#431

L'orage commence à gronder. Le chien que je n'ai pas fixe la fenêtre en grognant prêt à aboyer sauvagement au moindre éclair


Récemment, toujours cette question en tête : quelle dose de réalité vais-je laisser entrer dans l'écriture ? Ce journal est une tentative de lutter contre la nature de mon propre trait qui, malgré moi, tombe toujours sous le coup de la fiction. Toute phrase sensée ramasser la réalité banale est fictive... Nombreux lecteurs m'ont demandé si les faits de mon journal étaient vrais. T. et Isabelle existent elles ? Est-ce que j'habite vraiment à Saigon ? La vue à la fenêtre est elle vraiment la mienne ? Tout serait donc personnages et décor d'une fiction de moi ?

Je crois que la fiction est une pudeur de l'intime. Et paradoxalement, ce voile pudique peut parfois mener des récits, même les plus fantastiques, à l'anonymat d'une intimité universelle. 

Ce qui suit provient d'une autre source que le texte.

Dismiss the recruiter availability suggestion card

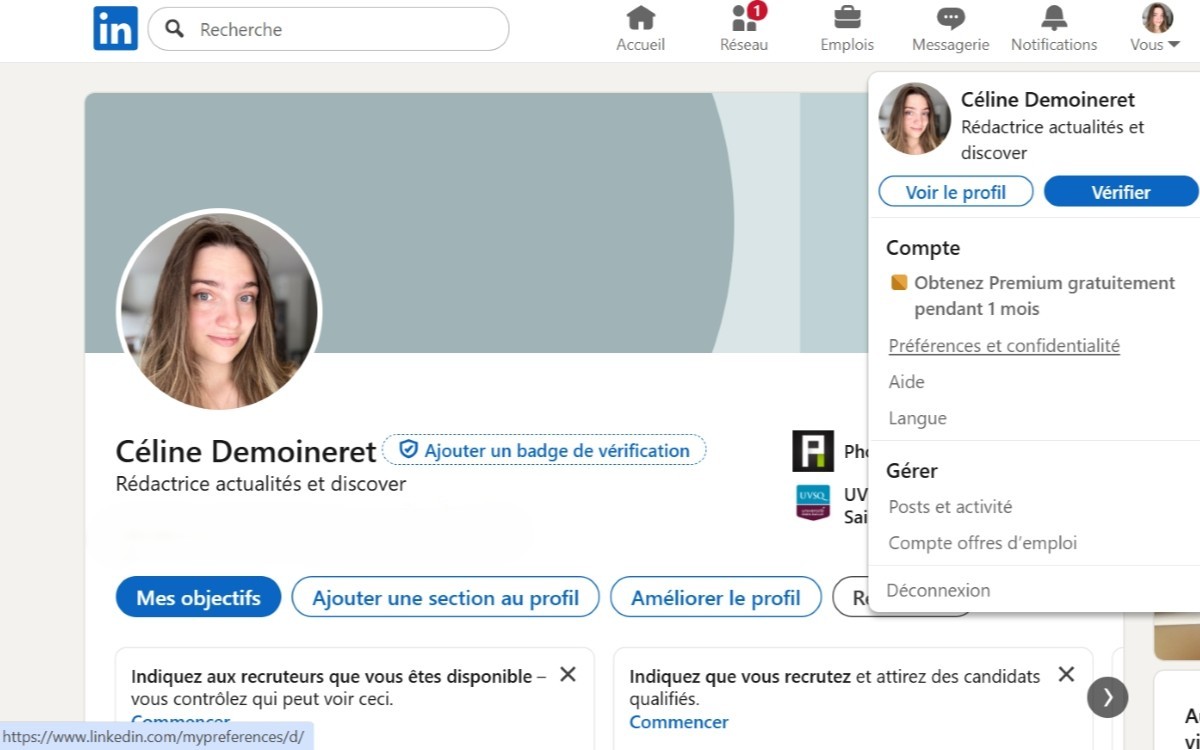[x=567, y=675]
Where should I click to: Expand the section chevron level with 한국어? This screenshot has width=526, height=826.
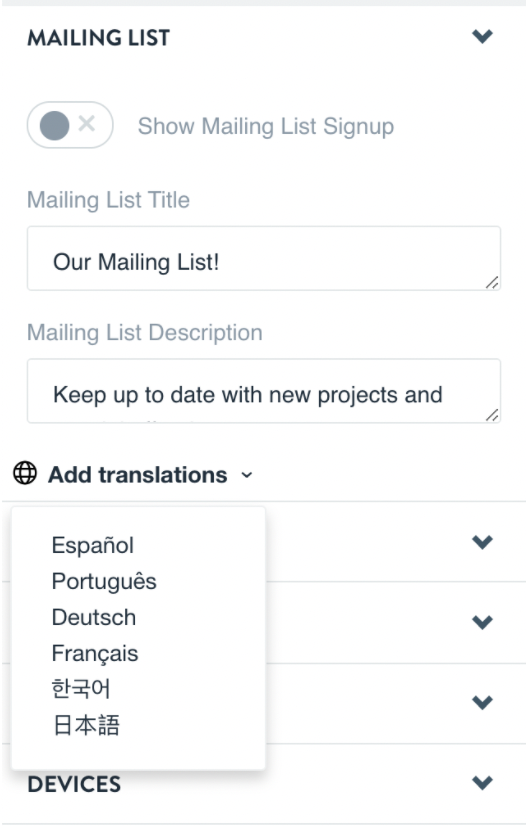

À travers mon expérience intérieure, les mots, bien malgré moi, ne peuvent être que masques : les mots de la parole font le masque de l'homme, ceux de l'écriture celui de l'auteur. L'homme et l'auteur m'ont toujours semblé deux entités distinctes, souvent en conflit. D'anciens proches ont souvent pensé qu'il s'agissait là d'une posture de ma part. D'autres considèrent presque cela comme une faute politique de ne pas être cohérent entre ce que l'on écrit, ce que l'on vit, ce que l'on est... Mais je ne comprends pas qu'on ne puisse pas comprendre... que l'identité d'un homme, en particulier un homme qui écrit, est multiple, toujours remise en doute. L'écriture fait vaciller l'identité, le sentiment de soi m'avait écrit Julien Boutonnier.



    parfois même la lumière du ciel est fictive






Commentaires

Brigetoun a dit…
dire que je comprends, est presque un euphémisme
Claude Enuset a dit…
Lutter contre la nature de son propre trait.
Un des enjeux de l'écriture et au quotidien s'y confronter en permanence. La lutte comme axe central.
Le fictif est peut-être le positif du réel.